Detects anomalies in the circular buffer data returning any error messages for alert generation and array of annotations for the graph.

Arguments
  • ns (int64) current time in nanoseconds since the UNIX epoch. It used to advance the circular buffer if necessary (i.e., if no data is being received). The anomaly detection is always performed on the newest data (ignoring the current interval since it is incomplete).
  • name (string) circular buffer payload name
  • cbuf (userdata) circular buffer
  • anomaly_config (table) returned from the parse() method
Return
  • string if an anomaly was detected, otherwise nil.
  • array of annotation tables

Message Interpolation Module

New in version 0.9.

API

interpolate_from_msg(value, secs)

Interpolates values from the currently processed message into the provided string value. A %{} enclosed field name will be replaced by the field value from the current message. Supported default field names are “Type”, “Hostname”, “Pid”, “UUID”, “Logger”, “EnvVersion”, and “Severity”. Any other values will be checked against the defined dynamic message fields. If no field matches, then a C strftime (on non-Windows platforms) or C89 strftime (on Windows) time substitution will be attempted. The time used for time substitution will be the seconds-from-epoch timestamp passed in as the secs argument, if provided. If secs is nil, local system time is used. Note that the message timestamp is not automatically used; if you want to use the message timestamp for time substitutions, then you need to manually extract it and convert it from nanoseconds to seconds (i.e. divide by 1e9).

Arguments
  • value (string)

    String into which message values should be interpolated.

  • secs (number or nil)

    Timestamp (in seconds since epoch) to use for time substitutions. If nil, system time will be used.

Return
  • Original string value with any interpolated message values.

ElasticSearch Module

API

bulkapi_index_json(index, type_name, id, ns)

Returns a simple JSON ‘index’ structure satisfying the ElasticSearch BulkAPI

Arguments
  • index (string or nil)

    String to use as the _index key’s value in the generated JSON, or nil to omit the key. Supports field interpolation as described below.
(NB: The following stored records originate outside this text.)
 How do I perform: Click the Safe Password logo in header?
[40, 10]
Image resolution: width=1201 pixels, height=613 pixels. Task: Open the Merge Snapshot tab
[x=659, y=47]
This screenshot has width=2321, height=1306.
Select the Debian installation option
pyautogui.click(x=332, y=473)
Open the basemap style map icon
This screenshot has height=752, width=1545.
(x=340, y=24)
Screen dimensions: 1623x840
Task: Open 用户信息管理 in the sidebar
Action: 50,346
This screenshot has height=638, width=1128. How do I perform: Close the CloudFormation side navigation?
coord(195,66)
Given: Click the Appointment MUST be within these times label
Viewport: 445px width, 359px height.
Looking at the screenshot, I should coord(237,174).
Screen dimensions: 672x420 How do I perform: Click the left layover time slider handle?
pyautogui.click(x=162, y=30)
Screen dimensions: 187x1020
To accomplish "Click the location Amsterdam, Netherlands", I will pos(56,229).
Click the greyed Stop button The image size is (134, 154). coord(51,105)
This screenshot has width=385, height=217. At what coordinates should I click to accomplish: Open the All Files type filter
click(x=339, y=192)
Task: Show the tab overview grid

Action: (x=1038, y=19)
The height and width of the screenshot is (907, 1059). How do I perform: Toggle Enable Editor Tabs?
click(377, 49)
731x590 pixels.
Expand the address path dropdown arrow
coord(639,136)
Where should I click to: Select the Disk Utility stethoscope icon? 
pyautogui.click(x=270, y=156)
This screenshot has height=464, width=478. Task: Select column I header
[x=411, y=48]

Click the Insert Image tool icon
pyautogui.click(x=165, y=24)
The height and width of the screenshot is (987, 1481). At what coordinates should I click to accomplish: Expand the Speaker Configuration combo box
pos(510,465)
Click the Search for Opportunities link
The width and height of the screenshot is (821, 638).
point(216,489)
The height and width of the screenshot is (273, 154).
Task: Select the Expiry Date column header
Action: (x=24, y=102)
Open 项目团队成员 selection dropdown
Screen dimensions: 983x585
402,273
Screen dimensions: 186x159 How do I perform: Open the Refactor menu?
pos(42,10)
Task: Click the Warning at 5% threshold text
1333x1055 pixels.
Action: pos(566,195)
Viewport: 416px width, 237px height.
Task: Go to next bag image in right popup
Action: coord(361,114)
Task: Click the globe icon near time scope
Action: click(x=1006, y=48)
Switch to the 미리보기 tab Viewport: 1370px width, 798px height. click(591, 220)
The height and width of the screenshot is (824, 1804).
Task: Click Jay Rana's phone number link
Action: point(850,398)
  • type_name (string or nil)

    String to use as the _type key’s value in the generated JSON, or nil to omit the key. Supports field interpolation as described below.

  • id (string or nil)

    String to use as the _id key’ value in the generated JSON, or nil to omit the key. Supports field interpolation as described below.

  • ns (number or nil)

    Nanosecond timestamp to use for any strftime field interpolation into the above fields. Current system time will be used if nil.

Field interpolation

All of the string arguments listed above support message field interpolation.

Return
  • JSON string suitable for use as ElasticSearch BulkAPI index directive.

Field Utilities Module

Module contains utility functions for setting up fields for various purposes.

API

field_map(fields_str or nil)

Returns a table of fields that match the space delimited input string of fields. This can be used to provide input to other functions such as a list of fields to skip or use for tags.

Arguments
  • fields_str (string or nil)

    Space delimited list of fields. If this is empty or nil, all base fields will be returned.

Return
Table with the fields found in the space delimited input string, boolean indicating all base fields are to be used, boolean indicating all fields are to be used.
message_timestamp(timestamp_precision)

Returns the timestamp value after dividing it by a constant after mapping it from a precision value to convert it from the heka default precision of ns to a lower precision to work better with output endpoints.

Arguments
  • timestamp_precision (string or nil)

    String that can have a value of “ms”, “s”, “m” or “h”.

Return
The timestamp value after converting it from ns to the indicated timestamp_precision.
used_base_fields(skip_fields)

Returns a table of base fields that are not found in the input table. This is useful to provide a lookup table that is used to decide whether or not a field should be included in an output by performing a simple lookup against it.

Arguments
  • skip_fields (table)

    Table of fields to be skipped from use.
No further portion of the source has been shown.